Laura benci sekali jika disuruh bicara. Kadang dia ingin mengaku dirinya bisu saja, supaya tidak ada orang yang memaksanya bicara. Bukan cuma bicara di depan umum, tetapi juga bicara tatap muka satu lawan satu. Intinya, she hates talking. Di rumah sakit pun, dia terkenal pelit kata-kata. Bagi para petugas medis, serasa bencana kalau sedang tugas bareng Laura. She just does not speak.
Bukan cuma itu, mereka juga dibuat menderita oleh ruang operasi yang bahkan terasa lebih sepi daripada kamar mayat.
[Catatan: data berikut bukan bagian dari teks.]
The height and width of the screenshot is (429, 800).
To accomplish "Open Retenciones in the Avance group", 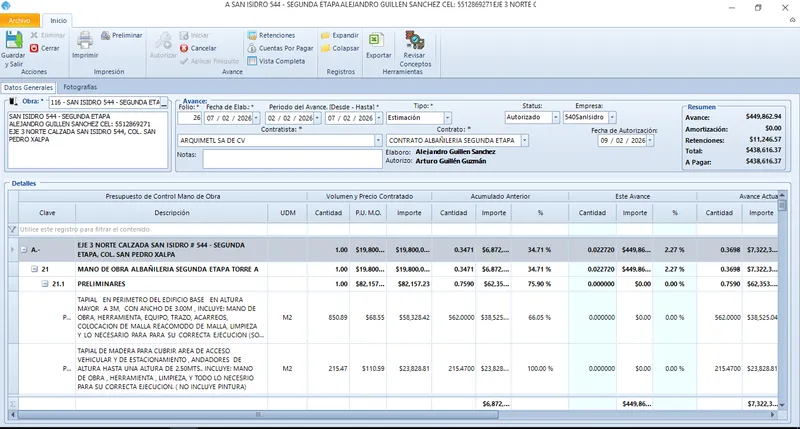I will pos(271,35).
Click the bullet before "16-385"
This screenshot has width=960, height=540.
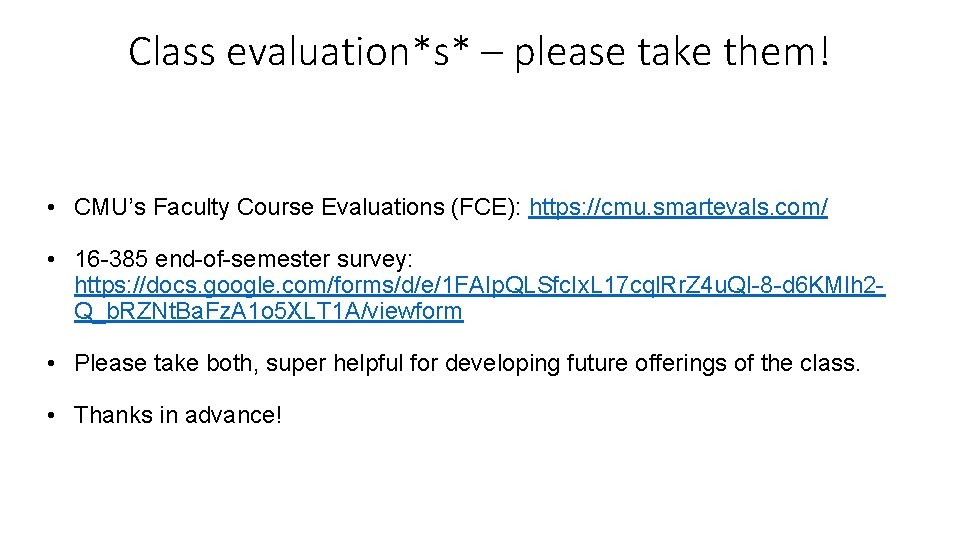pos(49,261)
Seandainya Laura tahan dengan berbagai bau jenazah yang busuk dan menyengat, sudah pasti dia akan memilih jadi dokter forensik. Selain dokter forensik, spesialisasi yang tidak memerlukannya untuk banyak bicara adalah bedah, or at least that's what she thought.
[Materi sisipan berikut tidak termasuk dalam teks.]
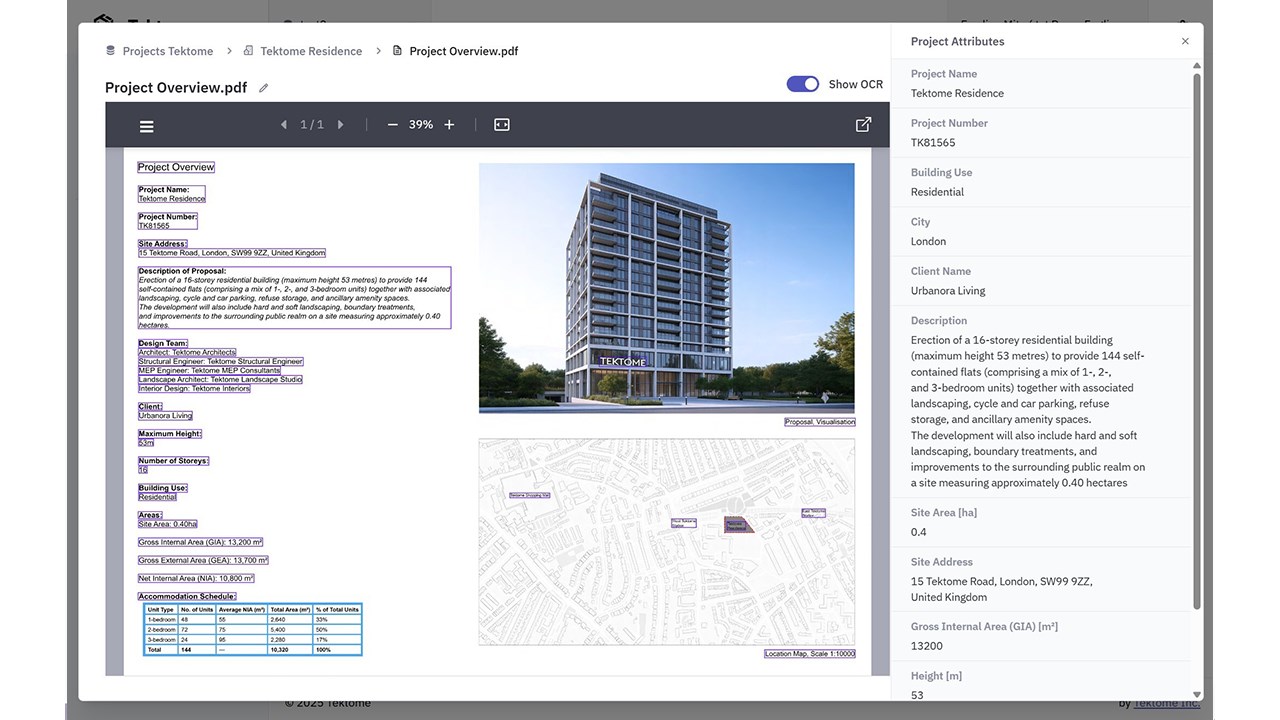Click the scroll down arrow in attributes panel
Screen dimensions: 1280x720
pyautogui.click(x=1197, y=694)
"Dok, boleh nggak kita pasang musik kalau lagi operasi?" pinta Suster Gita, perawat yang sehari-hari bertugas membantu Laura.
"Saya nggak bisa kerja kalau berisik."
"Musiknya pelan aja kok, Dok."
"Saya nggak bisa kerja kalau ada suara musik."
"Musik klasik kayak sama Dokter Arifin?"
Laura menggeleng. Suster Gita menyerah. Terpaksa dia mengabarkan kepada anggota tim lainnya bahwa operasi yang akan dimulai setengah jam lagi akan sesunyi biasanya. Sebelum operasi, Laura punya kebiasaan khusus. Selain kembali membaca ulang data pasien, dia juga harus minum kopi. Double shot espresso.
"Dok, jangan terlalu banyak minum kopi. Nanti tangannya gemetaran," komentar Suster Gita, menatap Laura dengan horor saat dia menenggak habis double shot espresso untuk kedua kalinya meskipun hari masih pagi.
Laura hanya tersenyum tipis, artinya: I'm fine and please stop nagging me. Setelah beberapa saat bekerja dengan Laura, Suster Gita mulai tahu makna dari bahasa tubuhnya. Ketika sedang lanjut membaca data pasien, ada yang mengetuk pintu ruang kerjanya.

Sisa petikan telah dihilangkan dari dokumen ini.